Il CommentoImposte

Il passo del Fisco è ancora lento nell’affrontare l’emergenza

L’emergenza coronavirus detta i tempi anche all’evoluzione del quadro fiscale, che non è mai stata così veloce. Quando tutto sarà finito, nel calendario economico si distinguerà un “prima” e un “dopo” Covid-19. Ma intanto gli eventi precipitano. E il Dl 18/2020, il “cura Italia” varato un paio di settimane fa, è già superato dai fatti: quindi più che ragionare sulle possibili interpretazioni di quelle norme, è meglio riflettere su come intervenire con nuove disposizioni, più efficaci e più coerenti con un contesto profondamente cambiato.

Il decreto si è mosso nel rispetto di una copertura finanziaria limitata, ma con il presupposto – in merito agli aiuti alle partite Iva – che il problema si sarebbe risolto a marzo. Purtroppo non è così: gli interventi, modulati sul ristorno dei danni economici causati dal blocco delle attività per un solo mese, dovranno essere rivisti e potenziati.

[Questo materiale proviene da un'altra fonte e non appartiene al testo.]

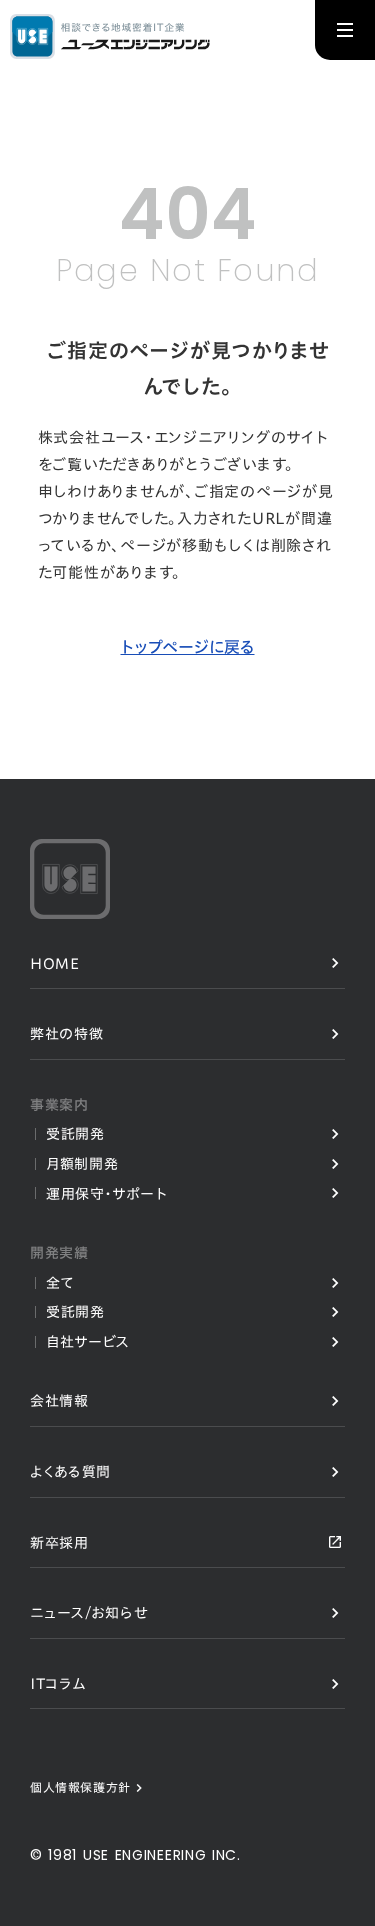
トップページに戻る (188, 647)
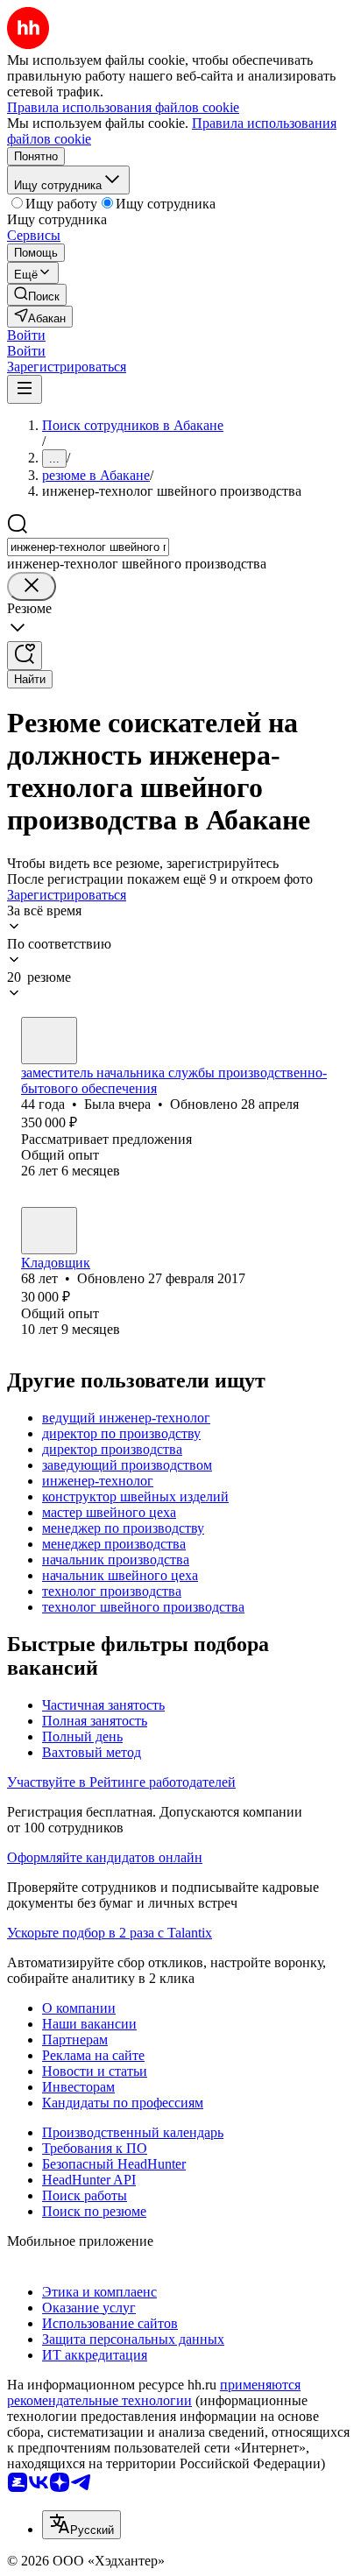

Evidenti criticità presenta il credito d’imposta sulle locazioni, disposto dall’articolo 65: l’agevolazione, infatti, non può riguardare solo gli immobili in categoria C/1. Bisogna considerare anche le tante attività condotte in affitto d’azienda (che oggi sono escluse, come confermato dal Mef). E non si capisce perché i lavoratori autonomi siano tagliati fuori da questo bonus. L’aiuto, inoltre, dovrebbe riguardare tutte le imprese in grado di certificare un calo del fatturato per effetto del coronavirus, e non solo quelle toccate dalla formale sospensione dell’attività.

Andrebbe migliorata anche l’altra misura di sostegno alle partite Iva: il bonus di 600 euro. Al quale si affianca il cosiddetto «Reddito di ultimo istanza» (articolo 44 del Dl 18/2020), che destina 200 milioni ai professionisti ordinistici e che solo sabato - e solo per questi soggetti - ha trovato regole e criteri d’accesso con il Dm Lavoro-Economia.

Ma non solo. C’è da chiedersi se sia stata giusta la scelta di riconoscere, per il mese di marzo, la stessa cifra di 600 euro a tutti i potenziali beneficiari. L’indennità piatta viene così attribuita senza considerare importanti variabili: ad esempio, la differenza tra chi ha tenuto aperta l’attività e chi invece l’ha dovuta sospendere. Per non parlare delle differenze reddituali che vi sono tra i destinatari degli aiuti: è giusto che un co.co.co. che guadagna 200mila euro annui percepisca la stessa indennità di chi ne guadagna 10mila?

Occorre maggior coraggio e semplicità. Il quadro delle proroghe e della sospensione dei versamenti per le imprese disegnato dal decreto “cura Italia”, tra distinguo soggettivi e oggettivi e coordinamenti normativi, è degno del “lunare” modello 740 del 1992. Ci vuole più linearità.

La leva fiscale è efficace se le misure sono concrete e monetizzabili. Pensare che dalla crisi si possa uscire grazie (anche) al credito d’imposta delle differite attive sulle perdite fiscali non utilizzate, se si cedono pro soluto i crediti deteriorati, ecco, forse è un approccio che pecca di eccessivo ottimismo.